Читаем Постижение Петербурга. В чем смысл и предназначение Северной столицы полностью

В последние годы лексикографы уже не раз выпускали московско-петербургские словари, в которых представлены диалектические пары: подъезд-парадное, проездной-карточка, пончики-пышки, бордюр-поребрик, строение-корпус, ларёк-палатка, шаурма-шаверма и т. д. Не говоря уж о том, что в Петербурге слово «булка» и теперь означает только батон пшеничного хлеба, а потому принятое в Москве сочетание «булка хлеба» считается абсолютно неприемлемым.

Утрата или обретение столичного статуса в разное время определяли несхожую манеру поведения и стиль жизни обитателей обоих городов, а 700-километровая удалённость друг от друга влияла на их языковое своеобразие. Даже различный принцип планировки по сей день мешает петербуржцам уверенно ориентироваться в нарезанной кругами Москве, а москвичам — в параллельно-перпендикулярном Петербурге.

Хорошо это или плохо, если жителям двух крупнейших городов одной страны свойственны два разных типа мировосприятия, две поведенческие модели, два психологических стандарта? Не свидетельство ли это аморфности, даже раздвоенности национального характера? Может быть, прав был Александр Пушкин, считавший, что «две столицы не могут в равной степени процветать в одном и том же государстве, как два сердца не существуют в теле человеческом» [32. Т. 7. С. 275]? И, может быть, не так уж далёк от истины был Борис Эйхенбаум, когда писал, что «это трагедия России» [41. С. 366]?

Параллельные заметки. Вопрос о том, какую роль сыграла дихотомия Петербург-Москва — положительную или отрицательную, может показаться не совсем корректным. Всякая местность, а также её жители непохожи на другие местности и их жителей: по укладу быта, спектру жизненных ценностей, мировоззрению, зачастую даже модам. Критерии типа «хорошо-плохо» тут неуместны. И, тем не менее, когда речь идёт о двух доминирующих мегаполисах, двух столицах одного государства, этот вопрос, думаю, имеет немалое значение. Ведь трёхвековое противостояние Москвы и Петербурга во многом определило характер всей многомиллионной российской нации.

* * *

После Петра I противоречий в России заметно прибавилось. Прежде всего, впервые в русской истории возникли, по сути, два народа: господа, превратившиеся в иностранцев, потому что разговаривали по-французски или по-немецки, одевались, да что там — жили совершенно по-иностранному, и так называемый простой народ. Кроме того, страна вдруг поделилась на чиновничество, гвардию и всех остальных.

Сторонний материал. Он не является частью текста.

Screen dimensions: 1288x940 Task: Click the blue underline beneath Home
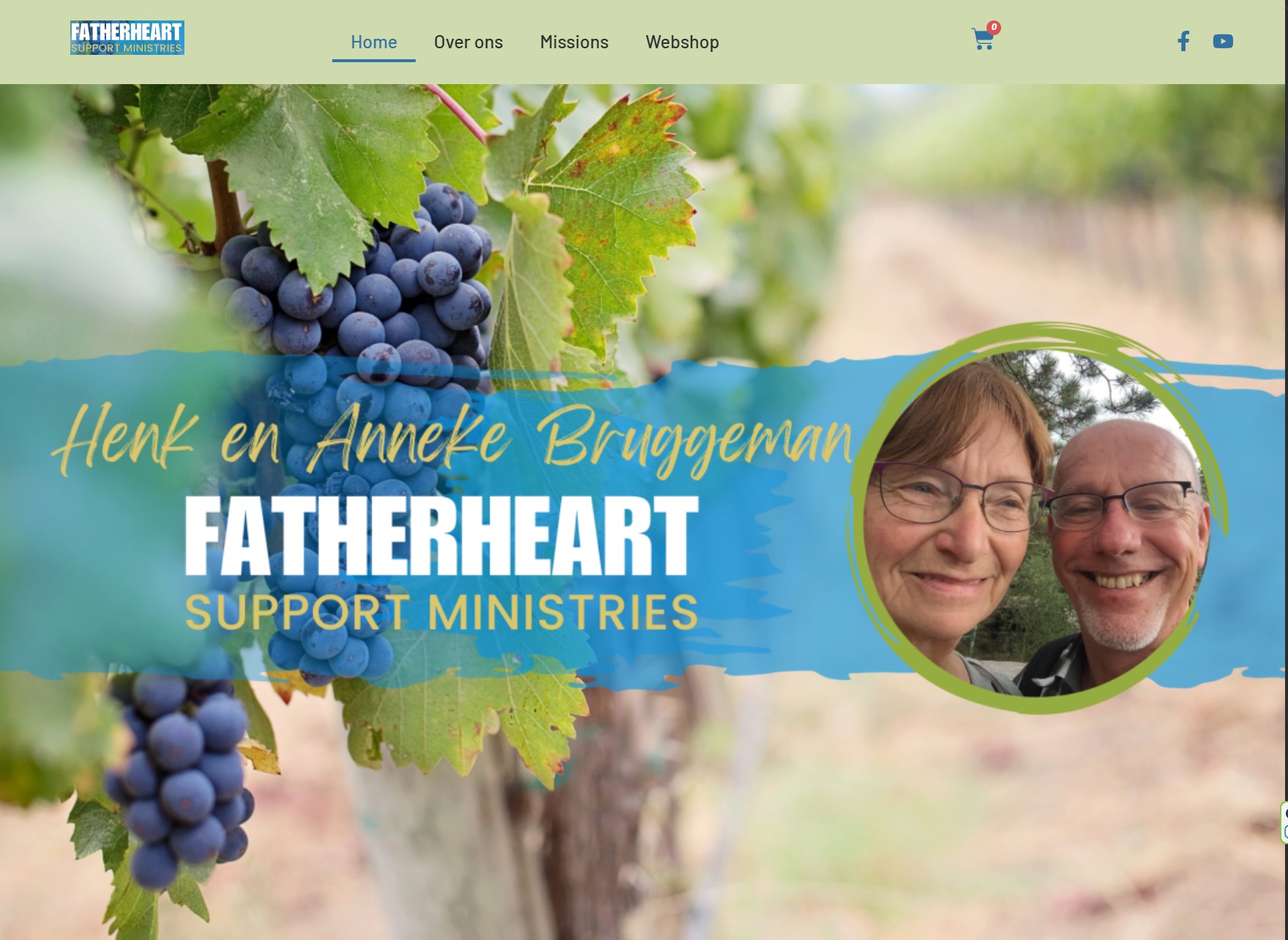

А ещё среди мыслящей части общества произошёл раскол на западников и славянофилов. Причём почти сразу в число знаковых атрибутов полемики попали Москва и Петербург, превратившиеся в своего рода знамёна противоборствующих лагерей.

Славянофилам Москва представлялась символом патриотизма, исконно русской духовности и лучших народных традиций, а чуждый Петербург в их глазах олицетворял стремление к «разрыву со святой Русью». Западники, напротив, видели в Первопрестольной средоточие того старого, отживающего, что препятствует развитию страны, а с северной столицей связывали всё прогрессивное, ведущее к светлому европейскому будущему.

Славянофилы буквально ополчились на Петербург, объявив «беспощадную войну… этому “эксцентричному центру" России, этому “городу бюрократической опричнины, где народная жизнь не чувствуется и не слышится, а только рапортуется”, этому своеобразному окну в Европу, смотреть в которое можно, лишь обратившись спиною к России.» [39. С. 399]. Иван Аксаков призывал «возненавидеть Петербург всем сердцем своим и всеми помыслами своими» [4. С. 344], потому что этот город — «символ и знамя отчуждения от народа» [5. С. 115]. В конце концов, в московском сленге XIX века даже утвердилась идиома «петербурщина» [35. С. 431].